Par un mémoire en défense, enregistré le 29 juillet 2024, la commune de Bargemon, représentée par Me Vicquenault, conclut au rejet de la requête et demande que soit mise à la charge du requérant la somme de 3 000 euros sur le fondement des dispositions de l’article L. 761-1 du code de justice administrative.
Elle fait valoir qu’aucun des moyens soulevés n’est fondé et sollicite une substitution de motif de refus de permis d’aménager sur le fondement de l’article R. 111-2 du code de l’urbanisme eu égard à l’insuffisance de la voie de desserte du chemin de la Garduelle.
Par un courrier du 17 avril 2025, les parties ont été informées, en application des dispositions de l’article R. 611-7 du code de justice administrative, de ce que le jugement était susceptible d’être fondé sur un moyen relevé d’office, tiré de l’irrecevabilité pour défaut d’intérêt à agir des conclusions à fin d’annulation de la décision du 8 juillet 2022 qui retire l’arrêté du 8 avril 2022 refusant de délivrer le permis de construire sollicité dès lors que ladite décision attaquée ne fait pas grief.
Vu les autres pièces du dossier.
Vu :
— le code de l’urbanisme ;
— le code de justice administrative.
Les parties ont été régulièrement averties du jour de l’audience.
Ont été entendus au cours de l’audience publique du 22 avril 2025 :
— le rapport de Mme Le Gars ;
— les conclusions de M. Bailleux, rapporteur public ;
— les observations de Me Baudino représentant le requérant ;
— et les observations de Me Vicquenault représentant la commune de Bargemon.
Considérant ce qui suit :
1. Par un arrêté du 8 avril 2022, le maire de la commune de Bargemon a refusé de délivrer à M. A le permis d’aménager sollicité le 15 décembre 2021 en vue de réaliser cinq lots à bâtir sur la parcelle cadastrée section 11 A n° 677 située chemin du Haut Clos à Bargemon. Par un arrêté du 8 juillet 2022, le maire de Bargemon a retiré l’arrêté du 8 avril 2022 et refusé de délivrer le permis d’aménager sollicité le 15 décembre 2021. Le requérant demande l’annulation de l’arrêté du 8 juillet 2022 ainsi que de l’arrêté du 8 avril 2022 remis en vigueur.
Sur les conclusions à fin d’annulation :
En ce qui concerne l’arrêté du 8 juillet 2022 :
S’agissant de la décision du 8 juillet 2022 retirant l’arrêté du 8 avril 2022 :
2. Alors que la décision en litige du 8 juillet 2022 a pour objet de retirer l’arrêté du 8 avril 2022 par laquelle le maire de Bargemon a refusé de lui délivrer le permis d’aménager qu’il sollicitait, M. A ne justifie d’aucun intérêt lui donnant qualité à demander l’annulation de la décision du 8 juillet 2022 qui lui est favorable. Par suite, les conclusions à fin d’annulation de cette décision doivent être rejetées comme irrecevables, sans qu’il soit besoin de se prononcer sur le bien-fondé des moyens dirigés contre cette décision.

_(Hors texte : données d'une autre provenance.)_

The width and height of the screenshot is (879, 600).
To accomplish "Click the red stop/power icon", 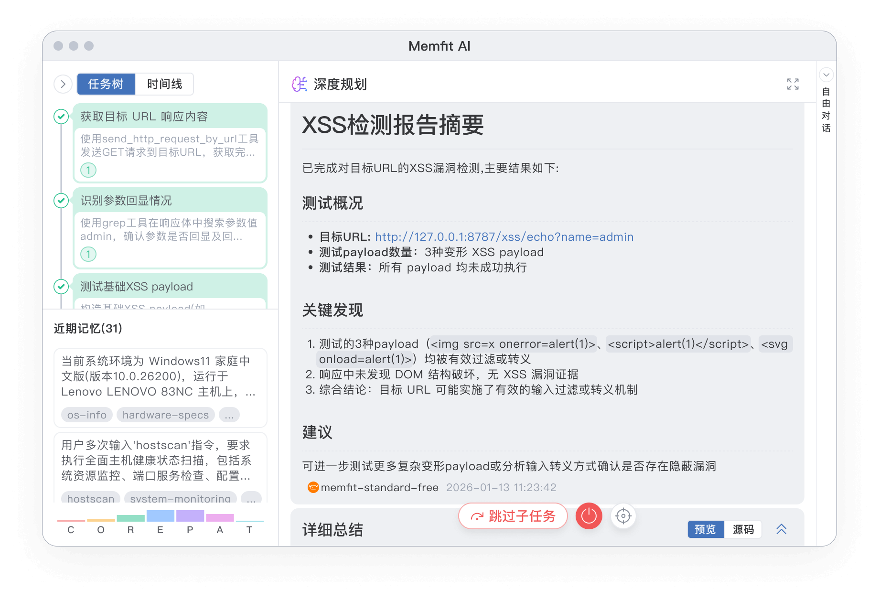I will click(x=589, y=516).

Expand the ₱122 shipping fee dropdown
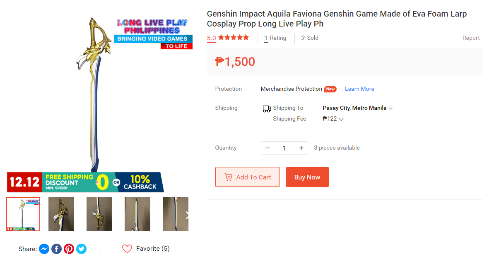333,119
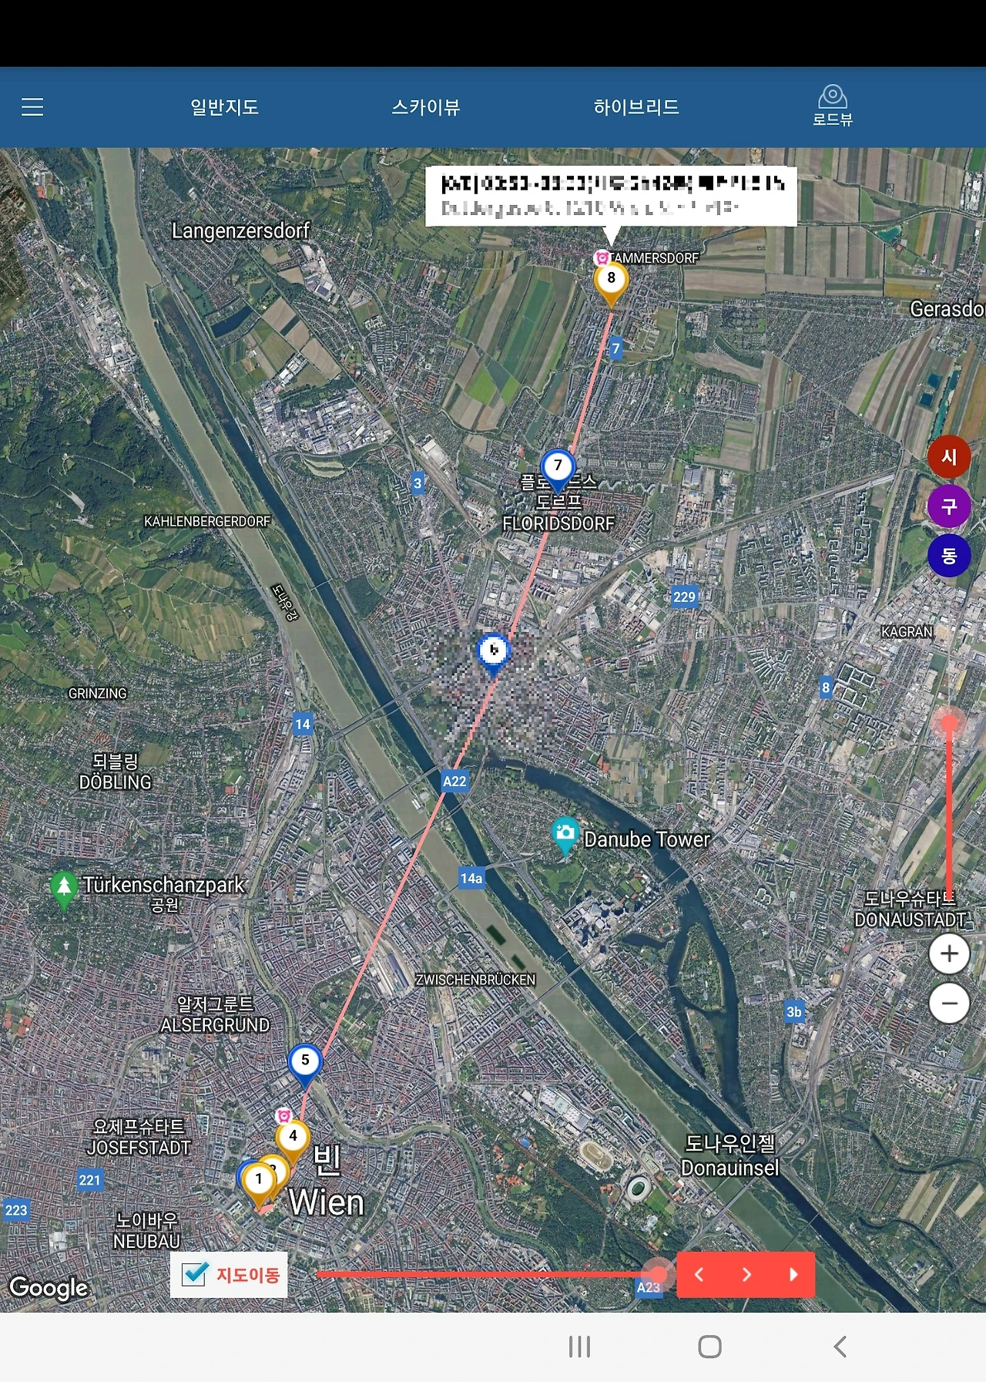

S’agissant de la décision du 8 juillet 2022 refusant de délivrer le permis d’aménager sollicité :
3. En premier lieu, aux termes de l’article R. 423-23 du code de l’urbanisme : « Le délai d’instruction de droit commun est de : () c) Trois mois pour les autres demandes de permis de construire et pour les demandes de permis d’aménager. ». Le retrait par l’autorité compétente d’une décision refusant un permis de construire ne rend pas le pétitionnaire titulaire d’un permis de construire tacite. Le cas-échéant, il appartient à l’autorité compétente de statuer à nouveau après une nouvelle instruction sur la demande dont elle restait saisie.
4. Il résulte de ce qui précède que le maire de Bargemon était tenu de statuer sur la demande de permis d’aménager déposée le 15 décembre 2021 à la suite d’une nouvelle instruction. Par suite, le requérant n’est pas fondé à soutenir que le maire de Bargemon ne pouvait légalement s’opposer à la demande de permis d’aménager en litige en application des dispositions de l’article R. 423-23 du code de l’urbanisme.
5. En second lieu, l’article L. 424-3 du même code dispose que : « Lorsque la décision rejette la demande ou s’oppose à la déclaration préalable, elle doit être motivée. / Cette motivation doit indiquer l’intégralité des motifs justifiant la décision de rejet ou d’opposition, notamment l’ensemble des absences de conformité des travaux aux dispositions législatives et réglementaires mentionnées à l’article L. 421-6. () ».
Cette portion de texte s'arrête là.